For both types of SLIs, SLI queries must return a value between `0` and `1`, where `1` represents **100% success** for the interval.

## Event-based SLI comparison

The following example illustrates the difference between the two approaches. The time window measures availability for five consecutive intervals:

Expand table

|                        | t1    | t2    | t3    | t4    | t5    |
|------------------------|-------|-------|-------|-------|-------|
| **Successful events**  | 10    | 10    | 10    | 10    | 20    |
| **Total events**       | 10    | 10    | 10    | 10    | 40    |
|                        |       |       |       |       |       |
|                        |       |       |       |       |       |
| **Time-based result**  | 1     | 1     | 1     | 1     | 0.5   |
| **Event-based result** | 10/10 | 10/10 | 10/10 | 10/10 | 20/40 |

The SLI values over the time window are:

1. **Event-based SLI**
   
   `successful events / total events` *60/80 =* **0.75 (75%)**
2. **Time-based SLI**
   
   `successful time-slices / total time-slices` *4.5/5 =* **0.9 (90%)**

> Note
> 
> In event-based SLIs, each event contributes equally to the SLO.

#### Dataset excerpts
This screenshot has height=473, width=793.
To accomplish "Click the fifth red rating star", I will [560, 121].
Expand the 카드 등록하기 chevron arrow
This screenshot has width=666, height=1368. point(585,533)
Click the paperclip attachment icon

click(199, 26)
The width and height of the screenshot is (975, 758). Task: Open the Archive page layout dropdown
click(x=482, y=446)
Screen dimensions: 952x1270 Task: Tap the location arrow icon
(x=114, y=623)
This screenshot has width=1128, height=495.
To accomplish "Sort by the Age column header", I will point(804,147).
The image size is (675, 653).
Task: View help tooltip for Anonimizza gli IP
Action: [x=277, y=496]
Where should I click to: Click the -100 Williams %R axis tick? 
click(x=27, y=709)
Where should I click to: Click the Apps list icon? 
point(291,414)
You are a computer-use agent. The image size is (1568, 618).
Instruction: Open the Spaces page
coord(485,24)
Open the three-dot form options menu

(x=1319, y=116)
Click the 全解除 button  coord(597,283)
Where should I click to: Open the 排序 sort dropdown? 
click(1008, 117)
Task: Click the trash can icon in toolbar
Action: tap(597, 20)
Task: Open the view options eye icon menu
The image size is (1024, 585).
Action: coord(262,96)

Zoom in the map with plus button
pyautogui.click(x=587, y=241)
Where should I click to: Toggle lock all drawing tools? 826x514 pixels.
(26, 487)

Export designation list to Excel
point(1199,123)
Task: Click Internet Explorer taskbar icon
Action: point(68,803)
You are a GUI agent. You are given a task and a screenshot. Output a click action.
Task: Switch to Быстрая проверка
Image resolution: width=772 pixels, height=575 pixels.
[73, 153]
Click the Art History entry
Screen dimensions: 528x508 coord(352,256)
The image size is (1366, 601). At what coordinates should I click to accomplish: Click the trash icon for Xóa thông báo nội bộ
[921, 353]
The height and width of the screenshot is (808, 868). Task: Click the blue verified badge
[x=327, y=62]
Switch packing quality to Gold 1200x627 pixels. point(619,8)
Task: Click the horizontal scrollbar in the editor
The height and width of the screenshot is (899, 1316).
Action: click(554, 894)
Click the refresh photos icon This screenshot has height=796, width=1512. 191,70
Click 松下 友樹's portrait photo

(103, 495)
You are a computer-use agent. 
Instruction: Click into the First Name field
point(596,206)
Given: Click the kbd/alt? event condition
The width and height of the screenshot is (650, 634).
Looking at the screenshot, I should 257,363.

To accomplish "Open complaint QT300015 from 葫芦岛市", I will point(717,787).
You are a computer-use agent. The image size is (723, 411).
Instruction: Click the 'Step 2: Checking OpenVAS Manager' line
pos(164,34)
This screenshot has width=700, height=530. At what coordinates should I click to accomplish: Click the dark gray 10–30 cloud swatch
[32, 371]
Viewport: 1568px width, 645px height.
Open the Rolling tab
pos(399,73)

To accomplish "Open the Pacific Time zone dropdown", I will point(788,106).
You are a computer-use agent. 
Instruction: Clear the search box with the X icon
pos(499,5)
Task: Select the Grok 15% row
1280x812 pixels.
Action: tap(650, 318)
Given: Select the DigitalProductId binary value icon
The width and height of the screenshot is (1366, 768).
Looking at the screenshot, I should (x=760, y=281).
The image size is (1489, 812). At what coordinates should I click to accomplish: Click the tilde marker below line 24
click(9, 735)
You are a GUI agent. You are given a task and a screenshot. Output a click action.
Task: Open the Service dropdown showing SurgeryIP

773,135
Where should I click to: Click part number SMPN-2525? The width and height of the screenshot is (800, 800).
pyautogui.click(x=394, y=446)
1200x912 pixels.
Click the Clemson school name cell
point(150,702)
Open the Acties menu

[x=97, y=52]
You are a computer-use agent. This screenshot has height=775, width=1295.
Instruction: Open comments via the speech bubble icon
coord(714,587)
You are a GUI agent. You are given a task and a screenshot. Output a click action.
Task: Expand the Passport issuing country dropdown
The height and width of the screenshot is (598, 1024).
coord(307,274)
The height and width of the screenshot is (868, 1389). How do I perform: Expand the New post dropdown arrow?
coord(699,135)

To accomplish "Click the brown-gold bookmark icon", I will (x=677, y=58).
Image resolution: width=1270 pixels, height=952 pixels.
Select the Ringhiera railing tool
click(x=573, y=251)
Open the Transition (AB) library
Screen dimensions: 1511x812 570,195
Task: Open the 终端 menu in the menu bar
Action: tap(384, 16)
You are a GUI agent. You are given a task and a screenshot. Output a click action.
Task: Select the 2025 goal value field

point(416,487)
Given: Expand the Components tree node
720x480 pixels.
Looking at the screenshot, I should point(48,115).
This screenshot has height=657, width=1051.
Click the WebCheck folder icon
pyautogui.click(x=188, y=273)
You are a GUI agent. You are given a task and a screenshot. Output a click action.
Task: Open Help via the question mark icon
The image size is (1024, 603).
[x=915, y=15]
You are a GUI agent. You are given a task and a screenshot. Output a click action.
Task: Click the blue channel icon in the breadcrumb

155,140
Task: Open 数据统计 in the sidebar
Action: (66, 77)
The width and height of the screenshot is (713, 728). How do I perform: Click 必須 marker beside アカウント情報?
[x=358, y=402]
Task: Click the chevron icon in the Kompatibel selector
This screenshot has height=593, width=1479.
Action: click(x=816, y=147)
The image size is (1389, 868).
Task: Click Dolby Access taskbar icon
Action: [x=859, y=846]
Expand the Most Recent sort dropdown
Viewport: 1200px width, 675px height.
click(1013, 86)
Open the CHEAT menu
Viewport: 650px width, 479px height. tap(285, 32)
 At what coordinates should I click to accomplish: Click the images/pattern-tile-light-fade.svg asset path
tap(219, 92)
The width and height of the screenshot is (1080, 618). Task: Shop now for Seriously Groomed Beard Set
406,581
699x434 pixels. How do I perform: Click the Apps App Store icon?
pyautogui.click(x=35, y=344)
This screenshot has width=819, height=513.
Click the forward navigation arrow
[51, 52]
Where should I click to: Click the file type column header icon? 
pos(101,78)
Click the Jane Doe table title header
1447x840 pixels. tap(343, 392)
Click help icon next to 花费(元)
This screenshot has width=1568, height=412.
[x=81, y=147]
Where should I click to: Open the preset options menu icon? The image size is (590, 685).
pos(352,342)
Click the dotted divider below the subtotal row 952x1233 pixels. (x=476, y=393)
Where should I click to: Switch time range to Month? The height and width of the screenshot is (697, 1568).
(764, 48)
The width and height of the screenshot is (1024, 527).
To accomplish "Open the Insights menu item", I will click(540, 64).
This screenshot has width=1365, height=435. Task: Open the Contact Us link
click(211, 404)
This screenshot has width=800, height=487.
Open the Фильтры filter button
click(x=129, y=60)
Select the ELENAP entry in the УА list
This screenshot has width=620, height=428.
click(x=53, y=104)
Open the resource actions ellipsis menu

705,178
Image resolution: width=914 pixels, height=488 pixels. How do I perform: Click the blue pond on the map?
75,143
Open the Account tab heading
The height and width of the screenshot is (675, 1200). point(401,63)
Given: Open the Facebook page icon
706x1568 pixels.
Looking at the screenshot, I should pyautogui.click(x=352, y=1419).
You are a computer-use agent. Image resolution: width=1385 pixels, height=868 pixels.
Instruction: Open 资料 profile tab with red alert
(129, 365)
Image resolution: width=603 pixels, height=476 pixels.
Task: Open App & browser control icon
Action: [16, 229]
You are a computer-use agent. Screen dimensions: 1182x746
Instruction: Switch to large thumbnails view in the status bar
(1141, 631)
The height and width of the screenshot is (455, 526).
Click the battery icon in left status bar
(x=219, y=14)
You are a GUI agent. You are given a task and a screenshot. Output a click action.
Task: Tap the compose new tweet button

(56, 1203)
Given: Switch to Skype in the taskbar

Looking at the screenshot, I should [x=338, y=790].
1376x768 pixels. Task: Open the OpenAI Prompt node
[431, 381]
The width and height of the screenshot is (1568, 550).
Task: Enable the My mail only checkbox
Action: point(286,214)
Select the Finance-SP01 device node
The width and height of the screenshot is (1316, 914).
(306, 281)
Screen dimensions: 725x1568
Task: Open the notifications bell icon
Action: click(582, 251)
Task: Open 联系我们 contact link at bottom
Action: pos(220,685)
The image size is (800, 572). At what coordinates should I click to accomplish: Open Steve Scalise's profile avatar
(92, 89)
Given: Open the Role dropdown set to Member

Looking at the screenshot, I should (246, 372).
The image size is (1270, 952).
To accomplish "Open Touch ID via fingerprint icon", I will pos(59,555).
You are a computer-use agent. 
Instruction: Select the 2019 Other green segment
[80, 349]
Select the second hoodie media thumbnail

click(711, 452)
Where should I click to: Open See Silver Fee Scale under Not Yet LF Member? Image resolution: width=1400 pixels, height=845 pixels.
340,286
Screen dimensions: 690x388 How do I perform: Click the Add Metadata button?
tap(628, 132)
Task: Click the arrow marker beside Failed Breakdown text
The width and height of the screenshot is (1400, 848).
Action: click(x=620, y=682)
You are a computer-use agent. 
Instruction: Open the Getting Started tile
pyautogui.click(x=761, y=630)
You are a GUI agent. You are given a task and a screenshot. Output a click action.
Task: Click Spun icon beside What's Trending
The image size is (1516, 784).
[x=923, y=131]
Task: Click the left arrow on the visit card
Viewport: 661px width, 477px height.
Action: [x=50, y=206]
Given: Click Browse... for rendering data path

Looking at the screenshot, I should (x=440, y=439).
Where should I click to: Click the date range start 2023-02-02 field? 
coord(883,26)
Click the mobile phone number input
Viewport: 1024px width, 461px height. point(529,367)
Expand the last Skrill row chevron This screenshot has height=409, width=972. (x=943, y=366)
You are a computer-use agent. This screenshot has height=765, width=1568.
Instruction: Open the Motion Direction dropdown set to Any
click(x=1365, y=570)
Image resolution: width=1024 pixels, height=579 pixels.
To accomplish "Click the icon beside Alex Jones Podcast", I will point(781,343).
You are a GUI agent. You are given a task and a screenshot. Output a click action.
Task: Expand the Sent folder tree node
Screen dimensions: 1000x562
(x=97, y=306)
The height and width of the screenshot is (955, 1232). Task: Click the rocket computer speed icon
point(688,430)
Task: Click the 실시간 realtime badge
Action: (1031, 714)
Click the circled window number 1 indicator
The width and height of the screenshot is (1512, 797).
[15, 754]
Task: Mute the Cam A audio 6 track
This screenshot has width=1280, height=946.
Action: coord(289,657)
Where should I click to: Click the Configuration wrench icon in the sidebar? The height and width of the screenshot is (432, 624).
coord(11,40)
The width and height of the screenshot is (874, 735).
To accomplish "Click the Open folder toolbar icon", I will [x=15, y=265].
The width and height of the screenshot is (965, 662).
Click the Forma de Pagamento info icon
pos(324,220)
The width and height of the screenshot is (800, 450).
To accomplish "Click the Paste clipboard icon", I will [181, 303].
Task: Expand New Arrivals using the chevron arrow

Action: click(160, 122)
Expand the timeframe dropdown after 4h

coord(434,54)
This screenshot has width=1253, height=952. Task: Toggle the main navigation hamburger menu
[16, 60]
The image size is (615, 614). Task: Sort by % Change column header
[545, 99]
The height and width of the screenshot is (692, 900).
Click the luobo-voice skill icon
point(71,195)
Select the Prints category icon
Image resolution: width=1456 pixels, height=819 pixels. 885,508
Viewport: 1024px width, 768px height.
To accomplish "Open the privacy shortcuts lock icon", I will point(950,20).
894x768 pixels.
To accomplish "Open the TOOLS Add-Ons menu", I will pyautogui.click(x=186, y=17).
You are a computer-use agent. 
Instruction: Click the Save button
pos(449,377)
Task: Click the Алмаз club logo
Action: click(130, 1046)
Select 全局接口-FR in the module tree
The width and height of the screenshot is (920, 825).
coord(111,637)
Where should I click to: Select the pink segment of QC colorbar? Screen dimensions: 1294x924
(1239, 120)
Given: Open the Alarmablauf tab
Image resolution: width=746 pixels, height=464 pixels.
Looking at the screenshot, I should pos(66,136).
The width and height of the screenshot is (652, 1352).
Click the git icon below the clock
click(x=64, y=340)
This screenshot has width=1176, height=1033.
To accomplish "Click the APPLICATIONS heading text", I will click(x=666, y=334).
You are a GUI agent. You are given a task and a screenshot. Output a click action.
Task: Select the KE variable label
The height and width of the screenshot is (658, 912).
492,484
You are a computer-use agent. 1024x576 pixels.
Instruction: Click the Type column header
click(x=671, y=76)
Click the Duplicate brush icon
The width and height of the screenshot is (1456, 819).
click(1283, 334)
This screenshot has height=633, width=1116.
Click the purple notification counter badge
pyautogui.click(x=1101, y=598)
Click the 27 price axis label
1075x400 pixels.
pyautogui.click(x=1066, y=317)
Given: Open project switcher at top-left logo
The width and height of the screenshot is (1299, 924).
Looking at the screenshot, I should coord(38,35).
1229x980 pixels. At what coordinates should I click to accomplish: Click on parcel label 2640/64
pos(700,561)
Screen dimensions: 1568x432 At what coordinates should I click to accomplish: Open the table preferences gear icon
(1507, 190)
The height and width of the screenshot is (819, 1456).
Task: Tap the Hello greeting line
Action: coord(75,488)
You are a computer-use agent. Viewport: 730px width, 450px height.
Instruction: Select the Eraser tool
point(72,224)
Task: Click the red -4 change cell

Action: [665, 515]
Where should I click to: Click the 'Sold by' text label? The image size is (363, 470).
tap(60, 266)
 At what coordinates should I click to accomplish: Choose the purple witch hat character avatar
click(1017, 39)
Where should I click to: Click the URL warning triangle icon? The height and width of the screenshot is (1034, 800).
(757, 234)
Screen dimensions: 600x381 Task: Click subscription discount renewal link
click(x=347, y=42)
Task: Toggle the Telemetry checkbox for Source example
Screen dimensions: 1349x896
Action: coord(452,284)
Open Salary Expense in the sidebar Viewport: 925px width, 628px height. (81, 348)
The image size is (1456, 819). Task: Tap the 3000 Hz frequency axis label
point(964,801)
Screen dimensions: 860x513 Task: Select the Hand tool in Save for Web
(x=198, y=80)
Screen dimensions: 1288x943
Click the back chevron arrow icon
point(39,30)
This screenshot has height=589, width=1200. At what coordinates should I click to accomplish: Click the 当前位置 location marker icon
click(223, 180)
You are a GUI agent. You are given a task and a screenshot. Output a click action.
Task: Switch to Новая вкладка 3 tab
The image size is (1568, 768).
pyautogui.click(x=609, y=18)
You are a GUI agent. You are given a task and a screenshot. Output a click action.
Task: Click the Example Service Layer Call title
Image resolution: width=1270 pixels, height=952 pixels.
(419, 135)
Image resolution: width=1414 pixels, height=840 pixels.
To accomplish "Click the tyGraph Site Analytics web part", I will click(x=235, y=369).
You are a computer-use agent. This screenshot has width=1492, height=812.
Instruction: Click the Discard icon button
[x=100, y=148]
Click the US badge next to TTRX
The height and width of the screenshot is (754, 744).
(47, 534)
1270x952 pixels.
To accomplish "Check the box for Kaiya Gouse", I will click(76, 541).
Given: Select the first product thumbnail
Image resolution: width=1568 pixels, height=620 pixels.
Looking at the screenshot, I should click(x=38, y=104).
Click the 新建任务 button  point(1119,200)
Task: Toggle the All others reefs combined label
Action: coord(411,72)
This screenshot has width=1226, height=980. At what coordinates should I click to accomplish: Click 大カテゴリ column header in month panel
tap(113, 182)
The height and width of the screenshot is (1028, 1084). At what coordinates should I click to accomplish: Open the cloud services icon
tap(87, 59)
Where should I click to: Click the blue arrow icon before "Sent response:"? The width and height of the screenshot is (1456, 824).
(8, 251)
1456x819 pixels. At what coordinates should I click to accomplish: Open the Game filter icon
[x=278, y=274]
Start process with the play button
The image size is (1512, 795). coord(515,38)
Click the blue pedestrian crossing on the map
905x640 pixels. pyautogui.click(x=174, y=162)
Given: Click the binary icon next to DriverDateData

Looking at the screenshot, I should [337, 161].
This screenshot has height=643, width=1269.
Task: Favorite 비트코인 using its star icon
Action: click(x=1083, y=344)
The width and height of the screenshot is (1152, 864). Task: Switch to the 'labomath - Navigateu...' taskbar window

#### Task to complete
Answer these questions from the SLI comparison text:
1. Between which two values must SLI queries return a value?
2. What time-based result does the table give for interval t5?
3. What is the event-based SLI value over the time window?
Rely only on the text about SLIs; the records play no part.

#### Result below
1. Between 0 and 1.
2. 0.5.
3. 0.75 (75%).